Berkeley (to prove that they, although they claim to be number one, falls just short of the mark) ended up having no hacks submitted on time – yes, not a single one. I contacted Yahoo!’s reps beforehand, explaining that my dearest Physics Professor (who rocks btw) scheduled a midterm right through hack day presentations, and can i please come over to Stanford to present?

Everything worked out nicely, and I ended up winning a nice big check for first place! Very impressive, considering that my hack demo ended up with a nice big Exception error message! Stanford’s firewall screwed over my WWW::Mechanize hack (which was completed around 5am… might explain that!) and I couldn’t import the data into Yahoo!’s calendar. All in all I proved my concept though!

SO, what did I learn in this process of a Yahoo! Open Hack Day and the University Hack Day?

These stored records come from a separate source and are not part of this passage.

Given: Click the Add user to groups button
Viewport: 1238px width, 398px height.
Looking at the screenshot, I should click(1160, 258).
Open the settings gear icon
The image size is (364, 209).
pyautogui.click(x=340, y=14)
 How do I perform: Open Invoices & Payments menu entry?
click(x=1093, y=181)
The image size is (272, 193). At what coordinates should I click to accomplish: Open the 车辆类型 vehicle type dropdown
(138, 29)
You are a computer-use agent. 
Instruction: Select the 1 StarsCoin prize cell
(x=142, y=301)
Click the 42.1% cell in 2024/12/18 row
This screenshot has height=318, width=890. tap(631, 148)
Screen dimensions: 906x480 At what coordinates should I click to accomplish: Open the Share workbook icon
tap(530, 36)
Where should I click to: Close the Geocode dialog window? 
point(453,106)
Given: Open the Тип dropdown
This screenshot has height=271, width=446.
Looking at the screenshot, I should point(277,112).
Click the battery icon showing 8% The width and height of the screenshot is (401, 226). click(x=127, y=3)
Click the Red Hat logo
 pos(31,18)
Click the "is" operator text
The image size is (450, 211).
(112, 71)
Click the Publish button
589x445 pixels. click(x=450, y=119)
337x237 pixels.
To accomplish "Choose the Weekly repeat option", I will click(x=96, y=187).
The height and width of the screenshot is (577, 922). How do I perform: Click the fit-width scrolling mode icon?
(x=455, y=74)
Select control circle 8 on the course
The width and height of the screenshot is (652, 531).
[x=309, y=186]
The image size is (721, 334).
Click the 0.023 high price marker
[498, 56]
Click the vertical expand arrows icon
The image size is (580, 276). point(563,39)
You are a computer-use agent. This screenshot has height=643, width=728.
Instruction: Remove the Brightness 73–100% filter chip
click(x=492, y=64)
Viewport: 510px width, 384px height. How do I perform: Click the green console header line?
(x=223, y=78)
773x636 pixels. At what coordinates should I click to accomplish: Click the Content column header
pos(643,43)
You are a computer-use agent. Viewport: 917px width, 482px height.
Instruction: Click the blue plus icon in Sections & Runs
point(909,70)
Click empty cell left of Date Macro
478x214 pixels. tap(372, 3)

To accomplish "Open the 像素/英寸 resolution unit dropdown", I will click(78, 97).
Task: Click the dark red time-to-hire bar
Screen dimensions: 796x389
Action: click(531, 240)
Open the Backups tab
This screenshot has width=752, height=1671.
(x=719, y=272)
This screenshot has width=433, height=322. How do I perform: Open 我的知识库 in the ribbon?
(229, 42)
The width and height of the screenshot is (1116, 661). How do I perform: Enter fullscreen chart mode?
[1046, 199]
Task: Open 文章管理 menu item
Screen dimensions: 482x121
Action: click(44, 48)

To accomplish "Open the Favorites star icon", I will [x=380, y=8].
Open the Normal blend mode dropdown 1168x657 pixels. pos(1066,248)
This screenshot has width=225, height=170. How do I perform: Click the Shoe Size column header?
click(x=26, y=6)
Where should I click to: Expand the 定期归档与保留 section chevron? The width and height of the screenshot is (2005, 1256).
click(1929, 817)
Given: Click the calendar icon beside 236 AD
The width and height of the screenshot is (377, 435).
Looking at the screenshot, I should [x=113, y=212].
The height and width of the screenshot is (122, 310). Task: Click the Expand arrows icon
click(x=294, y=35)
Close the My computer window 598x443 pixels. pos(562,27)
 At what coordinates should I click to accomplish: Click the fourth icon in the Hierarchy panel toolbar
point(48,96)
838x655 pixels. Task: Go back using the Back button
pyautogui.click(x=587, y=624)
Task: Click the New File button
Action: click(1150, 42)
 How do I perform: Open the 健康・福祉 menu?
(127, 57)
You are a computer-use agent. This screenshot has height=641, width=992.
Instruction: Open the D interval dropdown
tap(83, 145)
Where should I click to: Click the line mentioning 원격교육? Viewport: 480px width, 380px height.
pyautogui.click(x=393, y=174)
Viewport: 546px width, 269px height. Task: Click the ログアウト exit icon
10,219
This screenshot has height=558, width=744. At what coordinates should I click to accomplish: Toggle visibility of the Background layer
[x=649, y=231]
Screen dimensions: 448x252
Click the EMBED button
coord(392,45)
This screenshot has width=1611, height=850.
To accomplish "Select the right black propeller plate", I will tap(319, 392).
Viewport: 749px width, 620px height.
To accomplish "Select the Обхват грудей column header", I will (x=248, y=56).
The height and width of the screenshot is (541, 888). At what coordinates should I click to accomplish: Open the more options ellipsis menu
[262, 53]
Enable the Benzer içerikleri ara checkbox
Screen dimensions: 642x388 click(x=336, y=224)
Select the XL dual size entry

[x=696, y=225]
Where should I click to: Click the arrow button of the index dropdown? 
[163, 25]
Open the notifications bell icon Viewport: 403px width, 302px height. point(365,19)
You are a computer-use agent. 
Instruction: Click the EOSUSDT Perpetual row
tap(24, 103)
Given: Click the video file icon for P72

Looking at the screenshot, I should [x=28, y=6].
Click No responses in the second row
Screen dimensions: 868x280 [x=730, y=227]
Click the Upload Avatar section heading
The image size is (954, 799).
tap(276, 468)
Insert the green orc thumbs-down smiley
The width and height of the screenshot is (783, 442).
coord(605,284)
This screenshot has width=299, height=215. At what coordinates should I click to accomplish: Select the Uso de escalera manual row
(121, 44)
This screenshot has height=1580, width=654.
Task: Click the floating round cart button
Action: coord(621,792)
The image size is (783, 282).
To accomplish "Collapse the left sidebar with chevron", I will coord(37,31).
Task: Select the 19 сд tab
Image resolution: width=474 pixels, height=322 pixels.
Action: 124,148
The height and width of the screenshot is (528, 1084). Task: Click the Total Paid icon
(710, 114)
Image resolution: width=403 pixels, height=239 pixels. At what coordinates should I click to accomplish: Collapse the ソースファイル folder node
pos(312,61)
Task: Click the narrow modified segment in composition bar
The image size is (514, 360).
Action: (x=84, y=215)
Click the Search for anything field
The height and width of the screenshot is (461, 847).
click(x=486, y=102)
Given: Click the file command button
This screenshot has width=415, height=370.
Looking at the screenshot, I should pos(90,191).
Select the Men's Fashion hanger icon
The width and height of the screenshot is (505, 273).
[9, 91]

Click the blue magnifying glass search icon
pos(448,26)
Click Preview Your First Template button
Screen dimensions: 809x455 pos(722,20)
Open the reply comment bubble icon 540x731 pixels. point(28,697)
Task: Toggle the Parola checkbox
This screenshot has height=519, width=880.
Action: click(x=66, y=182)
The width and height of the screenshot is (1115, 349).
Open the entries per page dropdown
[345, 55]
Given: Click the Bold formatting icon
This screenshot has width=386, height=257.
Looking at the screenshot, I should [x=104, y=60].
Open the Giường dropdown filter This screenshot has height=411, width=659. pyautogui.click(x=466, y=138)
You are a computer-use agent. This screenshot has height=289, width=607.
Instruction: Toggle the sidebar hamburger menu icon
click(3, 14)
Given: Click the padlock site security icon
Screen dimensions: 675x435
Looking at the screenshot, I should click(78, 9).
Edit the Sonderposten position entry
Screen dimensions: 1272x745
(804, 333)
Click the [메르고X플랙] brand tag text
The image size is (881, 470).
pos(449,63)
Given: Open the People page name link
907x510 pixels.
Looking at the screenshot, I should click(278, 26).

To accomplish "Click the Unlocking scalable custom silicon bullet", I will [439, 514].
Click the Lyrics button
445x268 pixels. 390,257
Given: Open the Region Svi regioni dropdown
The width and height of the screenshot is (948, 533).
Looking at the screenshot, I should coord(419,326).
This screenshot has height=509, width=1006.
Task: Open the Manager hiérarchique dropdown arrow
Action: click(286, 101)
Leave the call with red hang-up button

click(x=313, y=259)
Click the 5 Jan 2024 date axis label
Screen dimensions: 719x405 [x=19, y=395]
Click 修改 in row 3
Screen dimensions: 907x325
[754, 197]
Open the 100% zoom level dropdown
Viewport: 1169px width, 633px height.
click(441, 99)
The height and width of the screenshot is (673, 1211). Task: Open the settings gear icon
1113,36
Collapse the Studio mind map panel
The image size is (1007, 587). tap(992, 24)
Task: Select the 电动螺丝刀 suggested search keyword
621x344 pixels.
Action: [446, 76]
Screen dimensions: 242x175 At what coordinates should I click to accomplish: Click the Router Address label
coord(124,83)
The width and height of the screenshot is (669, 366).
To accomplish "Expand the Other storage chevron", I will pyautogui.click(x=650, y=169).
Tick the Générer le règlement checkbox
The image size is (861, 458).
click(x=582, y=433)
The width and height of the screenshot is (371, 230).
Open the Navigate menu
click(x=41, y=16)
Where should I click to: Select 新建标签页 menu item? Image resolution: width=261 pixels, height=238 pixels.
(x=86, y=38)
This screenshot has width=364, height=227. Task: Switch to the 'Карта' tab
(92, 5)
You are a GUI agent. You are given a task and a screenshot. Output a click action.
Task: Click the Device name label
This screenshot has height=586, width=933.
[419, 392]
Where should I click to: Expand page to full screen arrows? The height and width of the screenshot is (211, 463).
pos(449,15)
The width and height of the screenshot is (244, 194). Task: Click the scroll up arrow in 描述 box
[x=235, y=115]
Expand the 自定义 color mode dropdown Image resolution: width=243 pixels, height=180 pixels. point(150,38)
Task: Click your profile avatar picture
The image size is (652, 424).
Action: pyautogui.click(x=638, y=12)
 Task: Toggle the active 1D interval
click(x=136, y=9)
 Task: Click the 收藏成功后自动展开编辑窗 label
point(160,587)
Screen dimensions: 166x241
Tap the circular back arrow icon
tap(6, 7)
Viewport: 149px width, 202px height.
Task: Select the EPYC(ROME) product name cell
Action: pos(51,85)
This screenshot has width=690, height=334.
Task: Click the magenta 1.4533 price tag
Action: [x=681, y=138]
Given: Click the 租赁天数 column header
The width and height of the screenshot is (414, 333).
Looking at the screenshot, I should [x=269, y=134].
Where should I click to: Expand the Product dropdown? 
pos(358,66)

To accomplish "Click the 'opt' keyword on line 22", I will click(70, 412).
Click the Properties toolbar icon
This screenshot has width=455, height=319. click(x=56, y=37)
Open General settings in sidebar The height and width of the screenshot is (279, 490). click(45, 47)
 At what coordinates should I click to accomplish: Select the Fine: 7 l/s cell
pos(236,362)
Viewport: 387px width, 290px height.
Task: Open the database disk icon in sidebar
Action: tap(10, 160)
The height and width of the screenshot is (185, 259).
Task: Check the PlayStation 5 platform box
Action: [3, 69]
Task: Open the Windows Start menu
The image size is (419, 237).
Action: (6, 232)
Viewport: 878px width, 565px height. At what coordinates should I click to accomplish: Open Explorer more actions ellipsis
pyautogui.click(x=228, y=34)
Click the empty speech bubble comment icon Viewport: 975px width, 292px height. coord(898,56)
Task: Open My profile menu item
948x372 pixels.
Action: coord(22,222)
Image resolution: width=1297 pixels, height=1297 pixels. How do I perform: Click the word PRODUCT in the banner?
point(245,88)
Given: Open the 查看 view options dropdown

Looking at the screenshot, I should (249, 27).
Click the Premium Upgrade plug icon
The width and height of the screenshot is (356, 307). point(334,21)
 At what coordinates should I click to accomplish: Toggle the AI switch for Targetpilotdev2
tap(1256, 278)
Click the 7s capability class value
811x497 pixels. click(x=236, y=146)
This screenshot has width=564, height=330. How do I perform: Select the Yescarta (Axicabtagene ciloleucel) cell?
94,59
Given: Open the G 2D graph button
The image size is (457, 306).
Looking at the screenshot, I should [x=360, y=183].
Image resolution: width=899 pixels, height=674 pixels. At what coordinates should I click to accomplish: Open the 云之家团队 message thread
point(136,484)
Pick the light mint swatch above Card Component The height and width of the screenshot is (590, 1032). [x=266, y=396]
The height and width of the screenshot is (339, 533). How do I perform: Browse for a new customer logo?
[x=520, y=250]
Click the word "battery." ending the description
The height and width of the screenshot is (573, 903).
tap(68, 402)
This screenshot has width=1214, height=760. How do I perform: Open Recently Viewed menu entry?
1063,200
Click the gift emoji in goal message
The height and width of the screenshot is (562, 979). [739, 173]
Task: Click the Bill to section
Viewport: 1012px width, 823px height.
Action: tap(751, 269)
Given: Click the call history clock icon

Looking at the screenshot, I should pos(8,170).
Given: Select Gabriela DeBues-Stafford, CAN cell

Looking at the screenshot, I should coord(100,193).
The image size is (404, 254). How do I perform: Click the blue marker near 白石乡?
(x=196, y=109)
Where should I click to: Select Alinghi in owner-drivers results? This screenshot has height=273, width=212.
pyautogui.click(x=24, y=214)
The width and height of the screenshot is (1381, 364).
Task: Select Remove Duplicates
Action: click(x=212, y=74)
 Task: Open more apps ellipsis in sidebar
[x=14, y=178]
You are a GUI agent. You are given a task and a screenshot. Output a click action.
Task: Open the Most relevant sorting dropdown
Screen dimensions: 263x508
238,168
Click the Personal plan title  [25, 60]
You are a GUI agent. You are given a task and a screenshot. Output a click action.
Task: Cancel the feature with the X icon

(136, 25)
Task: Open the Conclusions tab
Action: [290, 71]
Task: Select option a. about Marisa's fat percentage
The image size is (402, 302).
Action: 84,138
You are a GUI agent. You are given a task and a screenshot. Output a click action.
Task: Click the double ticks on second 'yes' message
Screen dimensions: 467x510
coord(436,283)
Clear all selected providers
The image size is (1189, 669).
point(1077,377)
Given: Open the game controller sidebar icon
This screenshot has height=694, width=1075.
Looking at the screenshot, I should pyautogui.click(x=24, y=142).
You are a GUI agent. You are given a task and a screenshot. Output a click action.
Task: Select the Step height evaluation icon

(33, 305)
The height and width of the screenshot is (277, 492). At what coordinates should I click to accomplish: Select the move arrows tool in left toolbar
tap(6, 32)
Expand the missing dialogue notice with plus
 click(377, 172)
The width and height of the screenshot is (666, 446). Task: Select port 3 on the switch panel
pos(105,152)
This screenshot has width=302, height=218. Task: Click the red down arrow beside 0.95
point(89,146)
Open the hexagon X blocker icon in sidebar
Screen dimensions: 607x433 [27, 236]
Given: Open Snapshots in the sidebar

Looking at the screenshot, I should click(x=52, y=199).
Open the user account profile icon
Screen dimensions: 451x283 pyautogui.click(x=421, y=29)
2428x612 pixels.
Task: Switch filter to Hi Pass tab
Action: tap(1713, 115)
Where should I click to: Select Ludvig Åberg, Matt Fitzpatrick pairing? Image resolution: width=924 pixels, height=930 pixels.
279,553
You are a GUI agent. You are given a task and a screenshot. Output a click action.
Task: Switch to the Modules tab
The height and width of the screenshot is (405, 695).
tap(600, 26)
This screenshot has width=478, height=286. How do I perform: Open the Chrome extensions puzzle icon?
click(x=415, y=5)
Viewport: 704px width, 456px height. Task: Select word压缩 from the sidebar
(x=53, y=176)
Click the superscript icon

- Presentation is key. If you can’t demo your hack, you probably won’t get far. On the same level, a good demo is worth as much as a good hack!
- Hack something different. Yes, this is very logical – duh! And my hack did not even satisfy this – its a very straightforward app, nothing “wow!” – but its worth thinking long and hard about what idea you want to show.
- Don’t be afraid to do anything! In contradiction with above, don’t sit around waiting for the perfect hack, just hack it! You will be surprised with what you learn
- Collaboration is great. Team members, friends, fellow programmers, what have you – they make the whole process much more fun and much more creative!
- network network network! The people you meet and the people you know can help you and guide you, so make contacts, get their cards, email and visit!
- Ride the wave. This Web 2.0 thing is still new to developers at the college level. Ride this wave while you still have lots of space on the waters!

OK, that’s all I can think of now. I won’t say too much about how disappointed I am with Berkeley’s response to this awesome event, and that I’m pleasantly amazed by Stanford’s nice people and (since i’ve been there many times) sweet sweet campus.

All in all, The Schedulator, written in Rails, will become part of thecafetable.com soon enough!